TASK ITEM → These records are to be written out exactly as they read, minus the pictures.

Collected data entries
====
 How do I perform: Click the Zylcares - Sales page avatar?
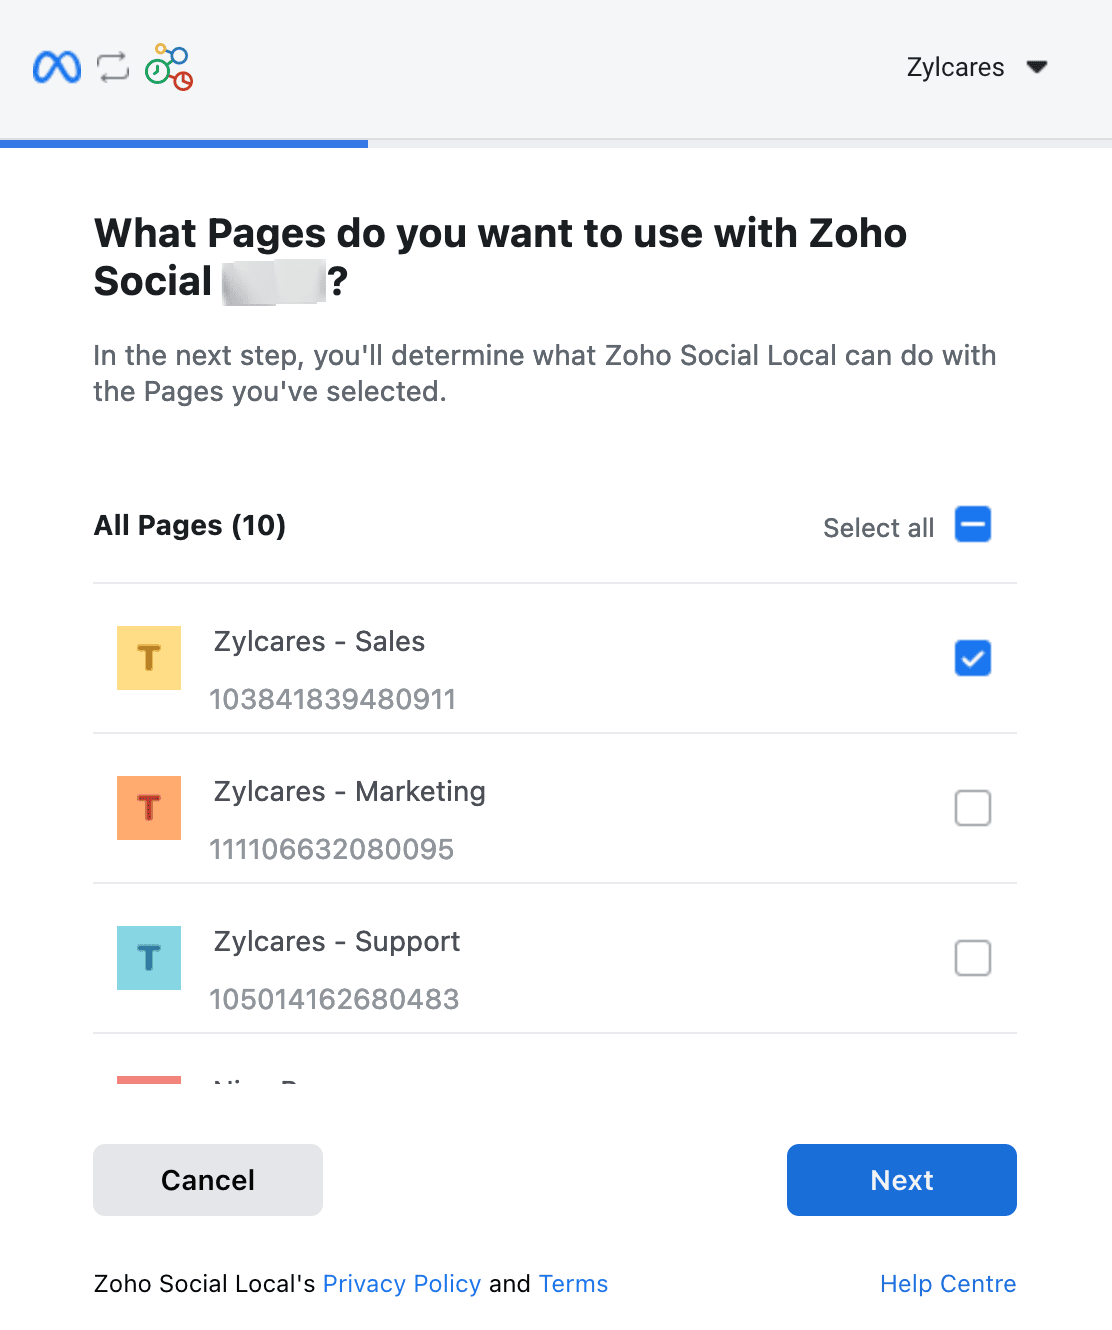point(149,658)
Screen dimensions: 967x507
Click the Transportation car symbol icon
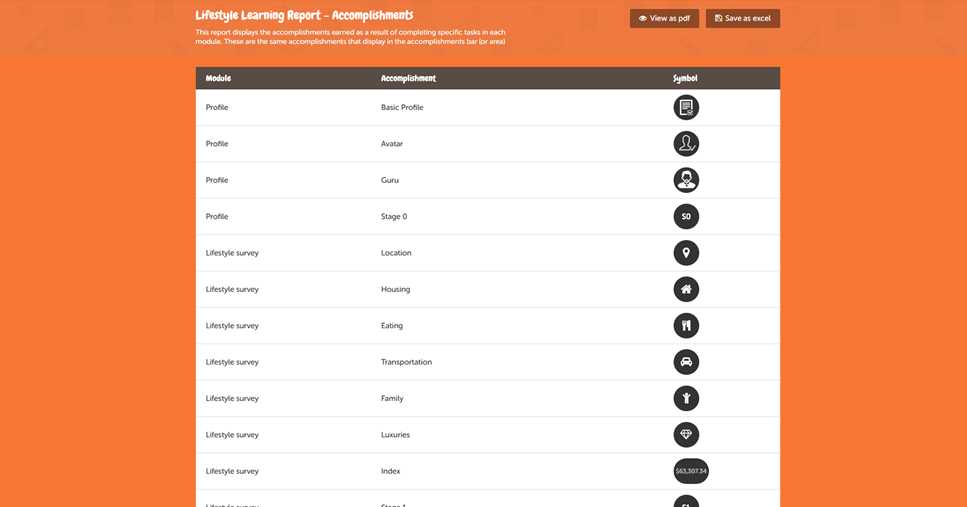click(x=686, y=362)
====
ANSWER SPACE →
 How do I perform: Click the Zylcares - Sales page avatar?
point(149,658)
Screen dimensions: 967x507
Click the Transportation car symbol icon
click(x=686, y=362)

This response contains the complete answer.